You may be hearing about the state’s plans for “reopening” schools. That is a misnomer. No school has actually been “closed” in the state this school year. Rather, some students in the state are not learning in-person and instead are engaged in virtual learning. The larger populations in the state have had bigger challenges trying to reopen to in-person instruction and many are still not able to do so. You can now see which schools are open to in-person instruction, those who are doing “hybrid” learning (are taking turns in person at school to keep groupings small) or are distance-learning only at the following website: https://schools.covid19.ca.gov. All schools report in each week, so this website will reflect the latest status of each elementary, middle, high school and charter school.

Why are so few children getting COVID-19?

You might be interested to know that in recent studies evidence suggests that children actually have lower rates of COVID-19 infection than adults and tend to have a less severe reaction if they do get the virus. The reason? Children produce fewer “ACE-2 receptors” and these receptors are the doorway that the virus uses to enter into human cells.

A study from May 2020 shows that elementary students produce fewer “ACE-2 receptors” than middle and high school-aged students, who produce fewer receptors than adults.

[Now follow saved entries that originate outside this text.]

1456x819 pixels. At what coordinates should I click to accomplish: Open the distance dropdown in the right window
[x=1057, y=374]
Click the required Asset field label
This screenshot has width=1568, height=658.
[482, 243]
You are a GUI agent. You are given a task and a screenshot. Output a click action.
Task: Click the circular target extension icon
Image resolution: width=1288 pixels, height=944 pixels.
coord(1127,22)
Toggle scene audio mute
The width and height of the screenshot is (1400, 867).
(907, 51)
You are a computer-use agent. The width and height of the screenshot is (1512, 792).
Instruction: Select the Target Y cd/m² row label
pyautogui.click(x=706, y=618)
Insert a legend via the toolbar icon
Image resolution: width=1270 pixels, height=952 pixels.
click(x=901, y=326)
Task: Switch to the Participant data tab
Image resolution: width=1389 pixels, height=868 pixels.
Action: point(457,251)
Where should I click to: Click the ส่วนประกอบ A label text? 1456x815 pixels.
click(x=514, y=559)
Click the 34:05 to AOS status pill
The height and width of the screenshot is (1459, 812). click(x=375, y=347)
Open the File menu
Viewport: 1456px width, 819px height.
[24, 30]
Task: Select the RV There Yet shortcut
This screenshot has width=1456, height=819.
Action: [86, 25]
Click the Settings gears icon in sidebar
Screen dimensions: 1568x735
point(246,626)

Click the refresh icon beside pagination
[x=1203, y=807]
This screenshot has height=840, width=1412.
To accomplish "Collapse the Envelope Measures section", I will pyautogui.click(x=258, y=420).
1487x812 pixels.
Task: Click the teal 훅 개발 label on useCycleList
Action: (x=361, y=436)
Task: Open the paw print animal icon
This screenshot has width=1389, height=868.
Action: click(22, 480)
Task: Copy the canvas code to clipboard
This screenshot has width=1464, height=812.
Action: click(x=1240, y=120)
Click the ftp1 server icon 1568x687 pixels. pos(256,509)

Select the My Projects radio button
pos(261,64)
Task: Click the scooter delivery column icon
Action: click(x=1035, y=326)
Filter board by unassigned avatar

Consequently, children have fewer doorways into the body for the virus, which leads to fewer infections and less severe infections for those who do catch it.

Another reason may be because children’s immune systems are used to fighting off common colds. The common cold is also in the same family of viruses as COVID-19 called “coronavirus’.” Some parts of all coronavirus’ are very similar. A study of children back in 2011-2018 shows that more children had antibodies against the kinds of coronavirus’ that existed at that time, likely because they had coughs and colds more often than young adults aged 17-25. Those increased antibodies to related virus’ may be keeping more children from getting COVID-19.

It is likely a combination of these two things — the ACE-2 receptor production and pre-existing antibodies to other coronaviruses — that explain why children get COVID-19 less frequently and less severely than adults.